The city said in its document that neither of two NTSB reports noted dust, dirt, debris or firefighting foam in Meng Yuan’s trachea or lung tissues. The city also said that NTSB investigators found she had not buckled her seatbelt for the landing, based on interviews with survivors and an inspection that found her seatbelt attached and unbuckled.

Families of Meng Yuan and the two other victims have filed a claim against the city saying emergency workers were incompetent.

Their attorney Gretchen Nelson said lawyers reviewed the city’s findings about the death “and we do not agree.”

The city’s report, prepared by airport and fire department officials, is one of hundreds of documents the NTSB will review before concluding its accident investigation.

Some of those NTSB documents describe how after the crash, Meng Yuan was struck twice by emergency vehicles on the runway — once by a fire rig spraying foam and again 11 minutes later by a second truck that was turning around to fetch water.

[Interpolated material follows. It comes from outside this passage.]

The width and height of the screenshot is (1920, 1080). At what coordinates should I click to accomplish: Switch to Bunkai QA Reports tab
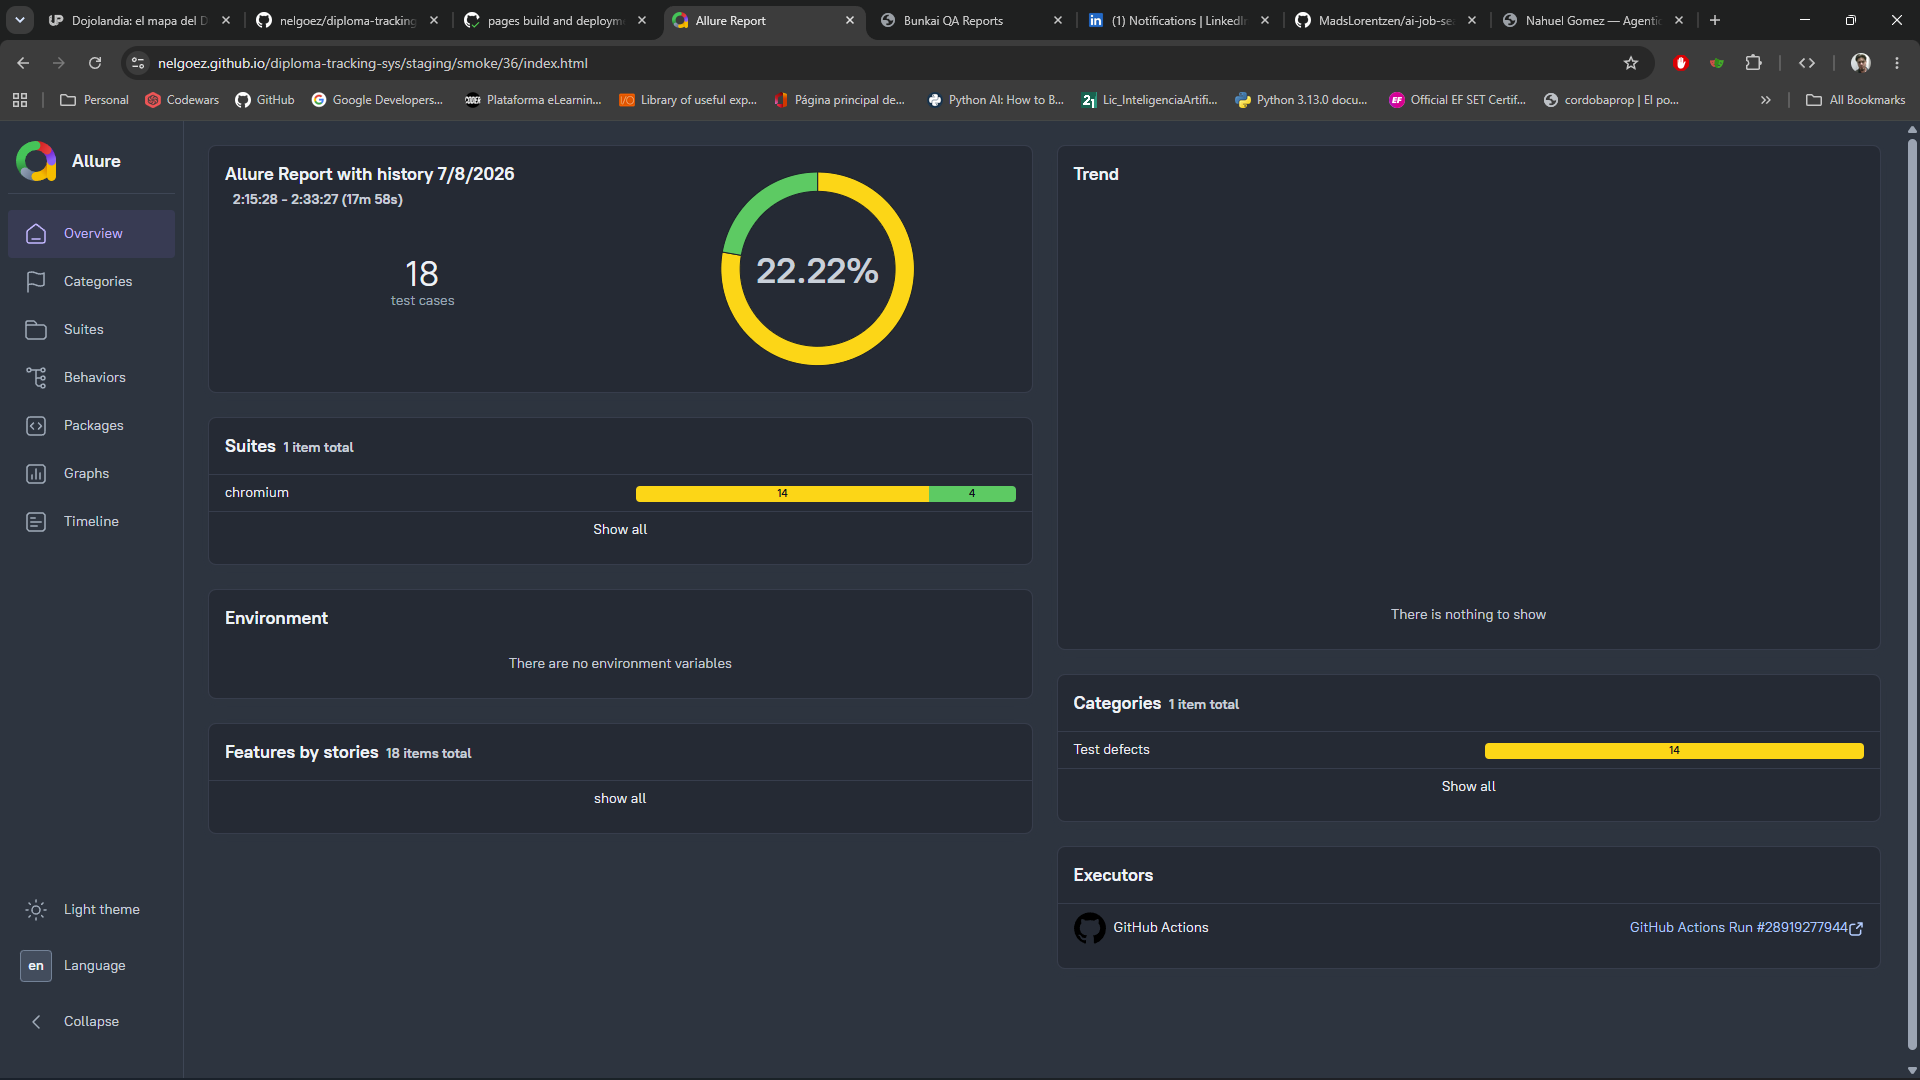[970, 20]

Firefighters told authorities she appeared to be dead — she was covered with dust, silent, not moving — so they raced on toward the fire. The NTSB records included some excerpts from the coroner’s report but no information about when or how the girl died.

San Francisco airport spokesman Doug Yakel said officials with the facility didn’t intend to dispute the coroner’s conclusion but had depended solely on NTSB records to conclude the girl had died when she hit the ground.

NTSB spokesman Keith Holloway said agency officials do not put personal information such as causes of death in their public files, but San Francisco officials could have looked at the coroner’s reports.

Aviation attorney Ron Goldman, whose firm is suing the airline and aircraft manufacturer on behalf of 14 survivors, said city officials are trying to avoid hefty payouts and are not going to admit anything in public records that could later be used against them.

“The city has an ax to grind here because their liability could hang in the balance of whether she was already dead or whether she was alive and they failed to move her to a safe place,” Goldman said.

David Levine, a law professor at University of California’s Hastings College of the Law, said the city attorney’s document is one party’s version of what happened.

The city says two things, Levine said: The girl was dead when she was run over. And even if she wasn’t dead, it’s not the city’s fault because things were so chaotic and dangerous when she was struck that no reasonable jury or judge could blame the city.

“If you believe the city’s report, damages are going to be zero,” Levine said. “If you believe the coroner, the family is entitled to millions.”

Levine said there’s no surprise the city would try to cast the best possible light on itself and its performance that day and not concede any liability. From afar, Levine thinks it will be difficult to prove where the girl’s fatal injuries came from — the plane or fire trucks.

The way she died doesn’t ease the emotional trauma at the San Francisco Fire Department, where firefighters were shaken after rescuers drove over Meng Yuan two times, spokeswoman Mindy Talmadge said Wednesday.

“It doesn’t make it better or worse, really,” she said. “It’s just psychologically, it’s a difficult thing. Period.”